━━━ Records shown
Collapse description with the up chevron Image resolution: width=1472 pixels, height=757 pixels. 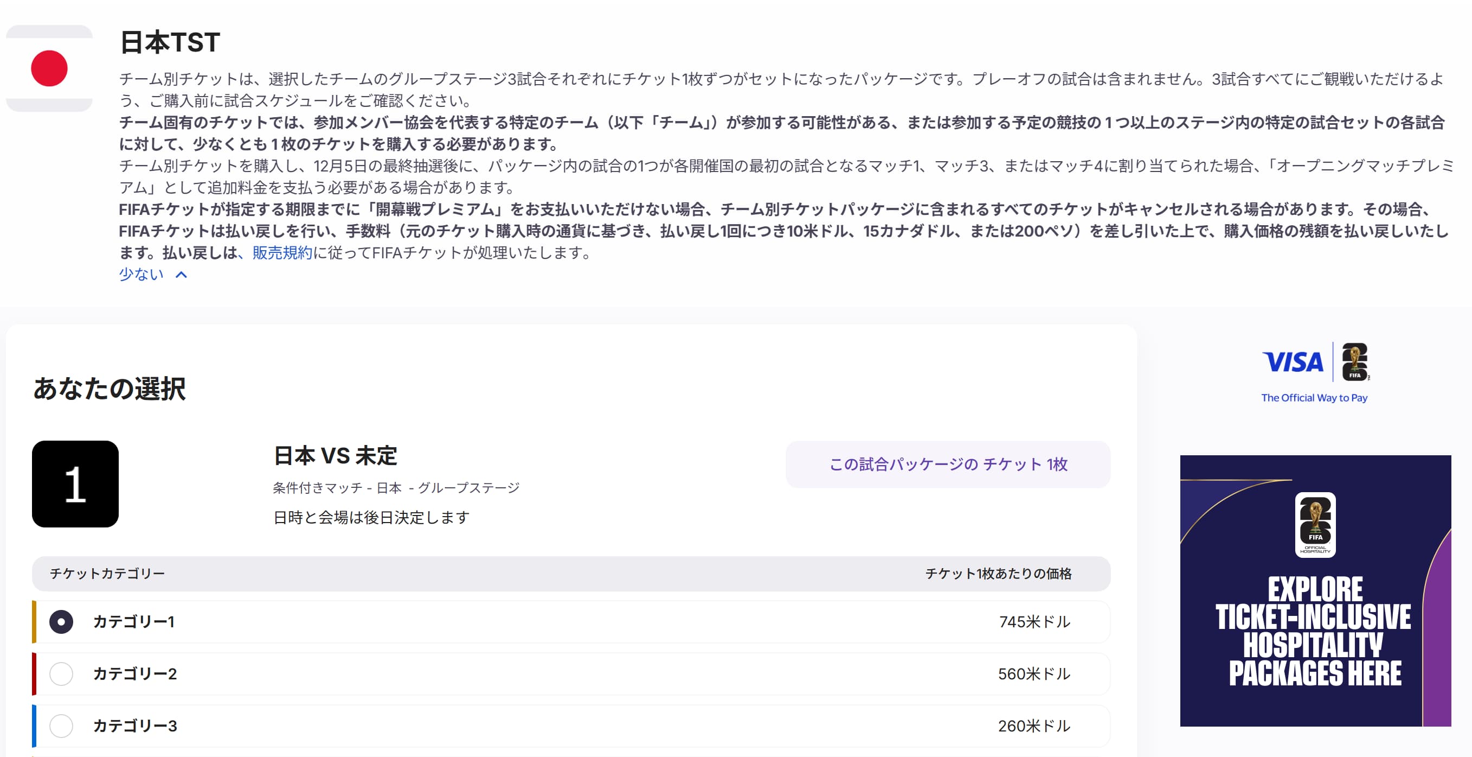pos(181,275)
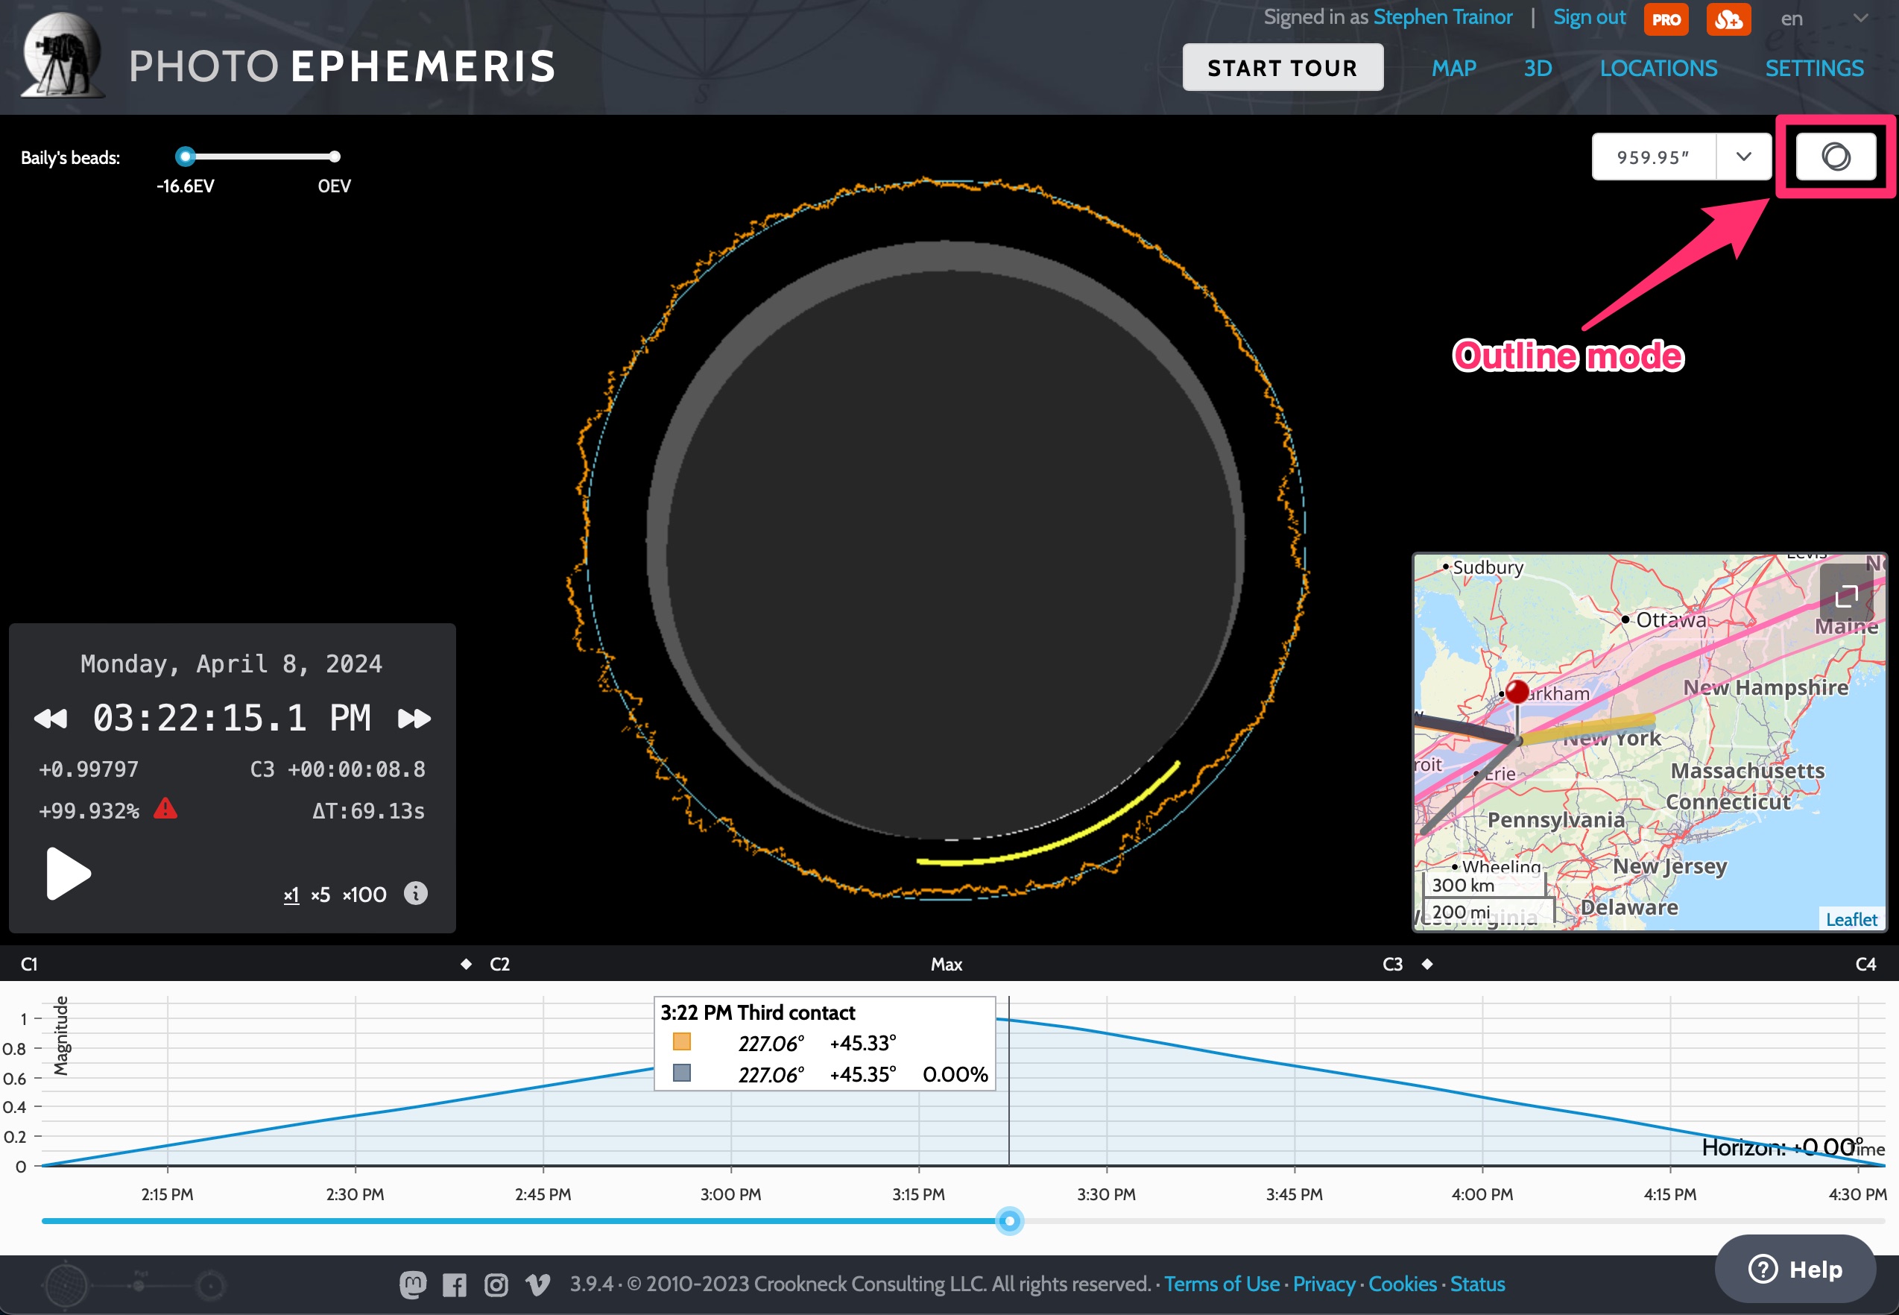This screenshot has height=1315, width=1899.
Task: Open the Vimeo icon in footer
Action: (537, 1285)
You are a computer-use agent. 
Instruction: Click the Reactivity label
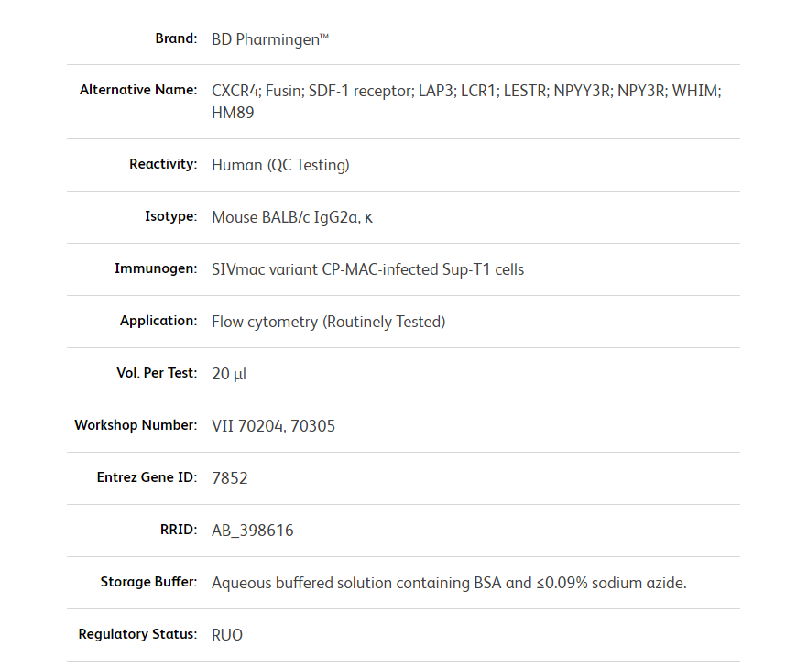tap(163, 164)
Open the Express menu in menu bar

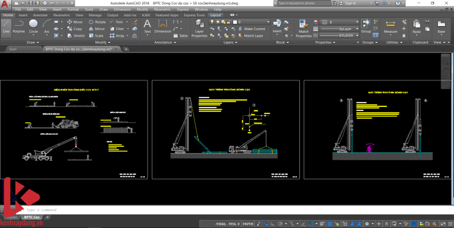[183, 9]
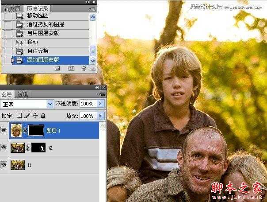
Task: Toggle lock all padlock icon
Action: pos(43,116)
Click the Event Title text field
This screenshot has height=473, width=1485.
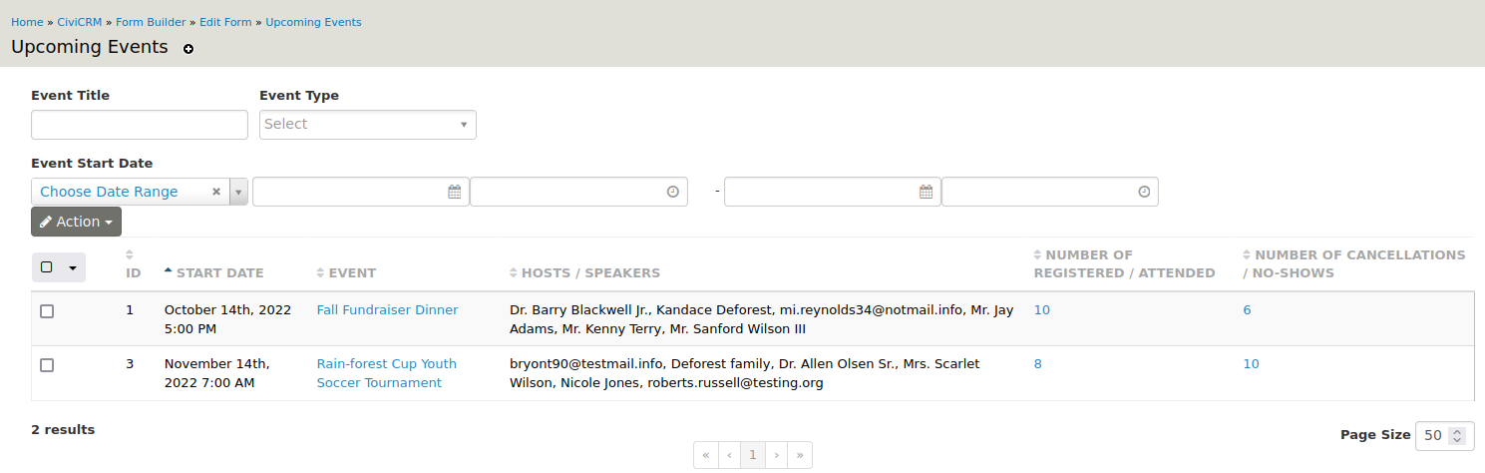click(x=140, y=125)
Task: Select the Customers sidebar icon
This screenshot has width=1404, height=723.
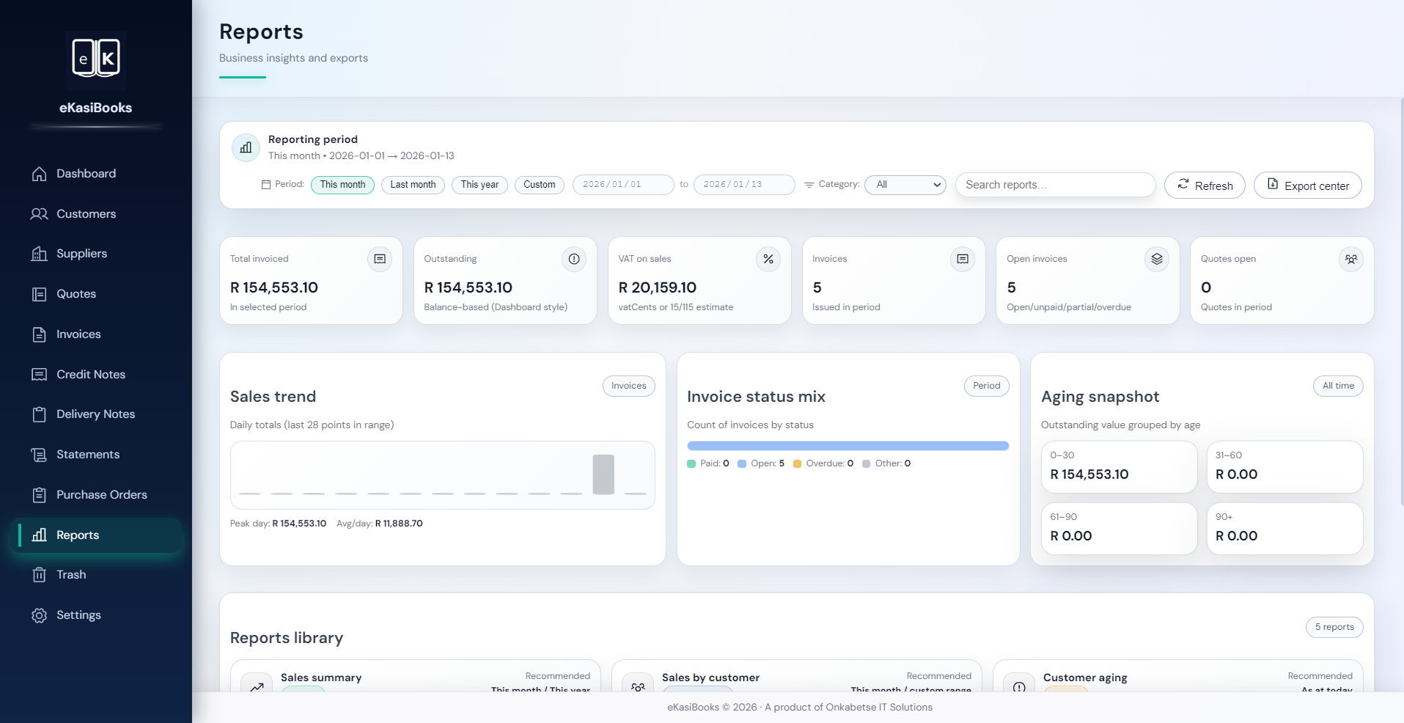Action: 39,213
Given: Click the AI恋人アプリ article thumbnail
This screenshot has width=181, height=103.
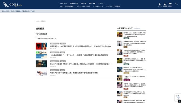Looking at the screenshot, I should point(41,73).
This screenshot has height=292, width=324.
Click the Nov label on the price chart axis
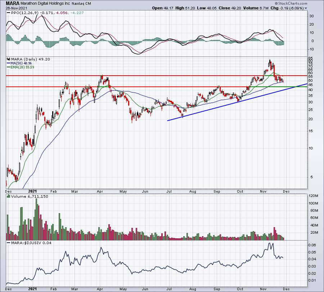(263, 191)
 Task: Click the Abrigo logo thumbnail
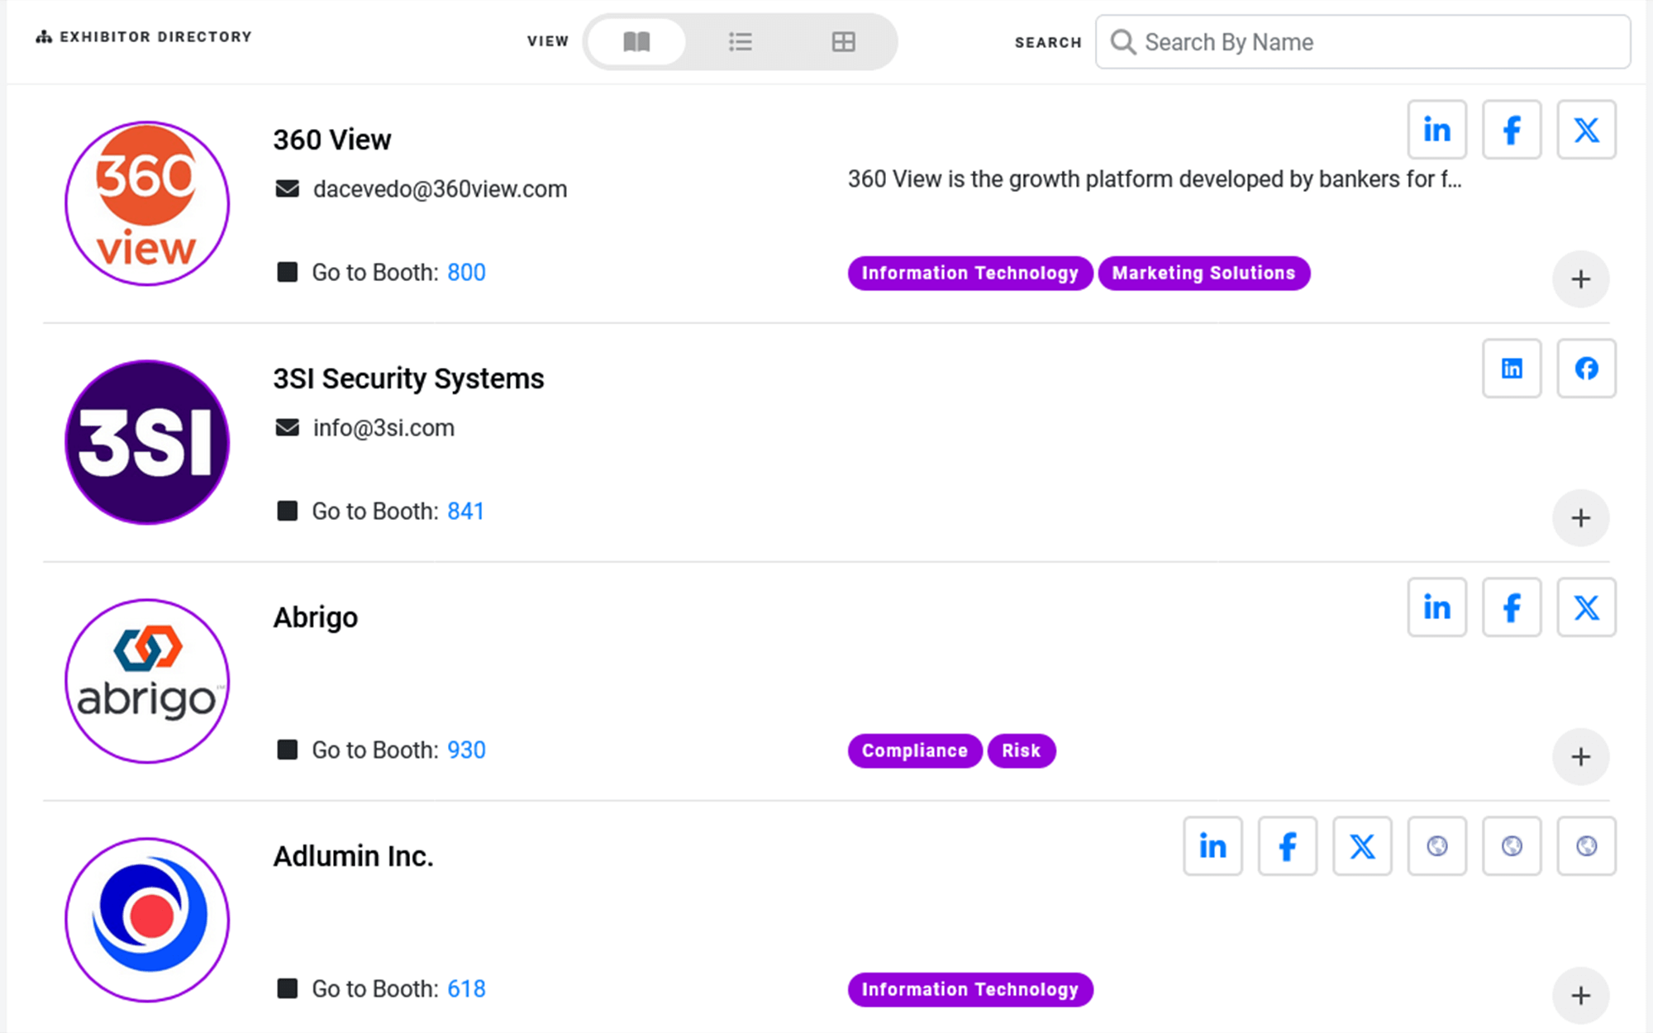(x=147, y=681)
━━━━━━
_Short exercise_
Can you write out the entries above verbatim, beginning at the line containing "Task: Select the Customers sidebar icon" and continuing through the end of the entries? Leave the pictures out of your answer.

_Final result_
Task: Select the Customers sidebar icon
This screenshot has width=1404, height=723.
Action: 39,213
Given: Click the AI恋人アプリ article thumbnail
This screenshot has width=181, height=103.
Looking at the screenshot, I should point(41,73).
This screenshot has height=292, width=324.
Click the Nov label on the price chart axis
(263, 191)
 Task: Click the Abrigo logo thumbnail
(x=147, y=681)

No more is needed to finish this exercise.